They certainly wouldn't have underestimated Exeter, who have shown themselves to be a tough opponent since their elevation to the highest rung in English club rugby.
However, everyone at Kingsholm was rocked to a certain extent by the manner in which the visitors took the game to Gloucester.
The Chiefs were certainly helped by Gloucester's indiscipline, which gave the visitors a huge advantage in the territory and possession stakes. And Rob Baxter's side took full advantage.
They opened up some breathing space as they went into half time with a 13-5 lead, and then repelled whatever Gloucester threw at them as they fought to get back into the game.
As Gloucester became more and more frantic in their attempts to get back on terms, they were then picked off in the final quarter as the Chiefs showed a clinical side to their make up.
Nigel Davies' side did have their moments, but they were unable to capitalise on some good opportunities, possession being squandered at key times.
It all added up to a difficult afternoon, and not one that anyone connected with the club will look back on fondly.
However, the beauty of modern rugby union is that a chance to put things right comes around quickly, and next Saturday's Heineken Cup clash with Perpignan will provide exactly that.
Both teams started brightly in perfect conditions, but Gloucester had an early let off when Gareth Steenson dragged a more than kickable penalty attempt wide of the left upright.

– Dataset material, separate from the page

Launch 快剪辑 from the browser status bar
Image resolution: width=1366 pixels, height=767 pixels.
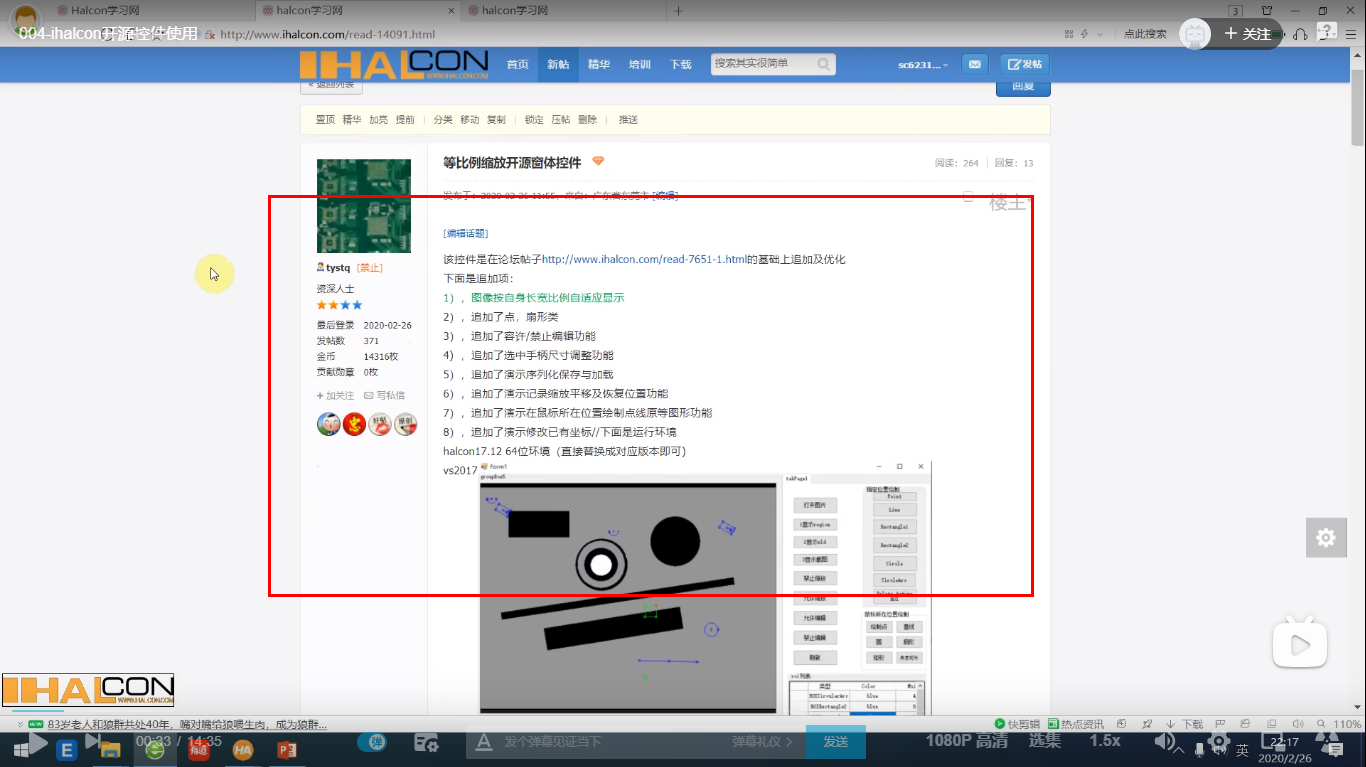pyautogui.click(x=1022, y=721)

Gloucester's first attack was via the driving maul, which Exeter defended well, before the home backs asked some serious questions but without reward.

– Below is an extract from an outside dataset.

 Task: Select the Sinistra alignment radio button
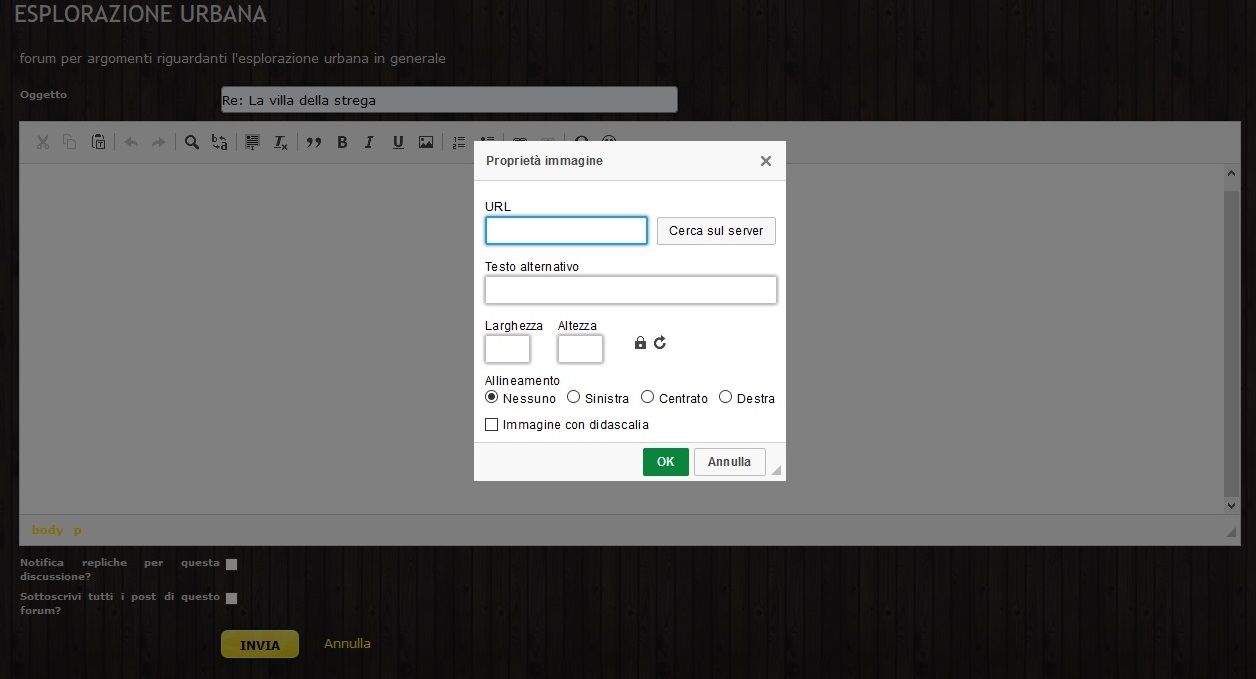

Nigel Davies' side then had another narrow escape. A penalty conceded at a ruck gave Steenson another shot at goal, but his effort hit the crossbar and bounced back into play.
The visitors were looking lively in this opening quarter, and making a real effort to take the game to Gloucester whose defence was having to be of the highest calibre.
However, the pressure finally told on 19 minutes when Gloucester stood up at a scrum and it was third time lucky from the kicking tee for Steenson.
Gloucester hit straight back as they reclaimed the restart. Savage and Tindall carried powerfully before the ball was spun wide to the backs.
Billy Twelvetrees spotted a gap, and his neat inside pass found Martyn Thomas who had too much speed for the defence, as he made the line for a 5-3 lead.
It was a fine piece of skillful finishing, but Gloucester couldn't build on it.
Steenson missed his third penalty after 24 minutes, but was on target with an effort from bang in front on the half hour to nudge his team into a 5-6 lead.
And the visitors kept up the pressure as another penalty allowed them to move into Gloucester 22.
Patient build up play moved them to within a metre or so of the Gloucester line, and eventually flanker Ben White stretched out to score. Steenson's conversion made it 5-13 after 33 minutes.
Things very nearly got worse. A kick from Steenson ricocheted fortunately into the arms of Dean Mumm who was only just hauled down short of the line by Mike Tindall.
Hoani Tui then thought he'd burrowed over from close range as Exeter drove for the line, but the TMO ruled in favour of Gloucester.
Half time came with Gloucester still very much trying to find their rhythm, and with the Chiefs deservedly holding the advantage.
The visitors looked massively up for the game and the Cherry and Whites just hadn't hit their straps. Had Steenson been more accurate from the kicking tee, the margin could have been wider.
Gloucester knew they would have to step things up a gear in the second half if they were to get anything out of this game. However, with the Chiefs playing well and looking full of confidence, it would be no easy feat.
So, it came as no real surprise when the Chiefs ran the ball from deep straight from the opening kick off and made good ground into the Gloucester half.
Gloucester continued to hurt themselves. A free kick conceded at the next scrum, was followed by a penalty for a high tackle and Steenson's penalty opened up a 5-16 gap.
Burns had an immediate chance to respond in kind as the Chiefs buckled at a scrum, but was wide with his effort to increase the frustration at an unusually muted Kingsholm.
Gloucester needed a spark, and turned down a kickable penalty in favour of a kick to the corner as they went after a crucial try. However, the Chiefs defence was solid and up to the job.
The Exeter scrum then did a job on the Gloucester eight, to set up a five metre lineout, and the pressure finally resulted in a close range try for Chiefs captain Dean Mumm. Steenson converted for 5-23.
It provoked a furious response from Gloucester, who finally got some front foot ball. Even then a four man overlap was squandered, before Jonny May took an inside pass from Burns at pace to score. Burns added the extras to provide some hope.
That ray of hope was swiftly extinguished, as the Chiefs pack again went about their simple and effective business, and two late Steenson penalties completed the job.
Gloucester were even denied the comfort of a consolation try, as Elliott Stooke looked to have powered his way over after James Hudson's fine offload, but couldn't ground the ball and an afternoon to forget drew to a close.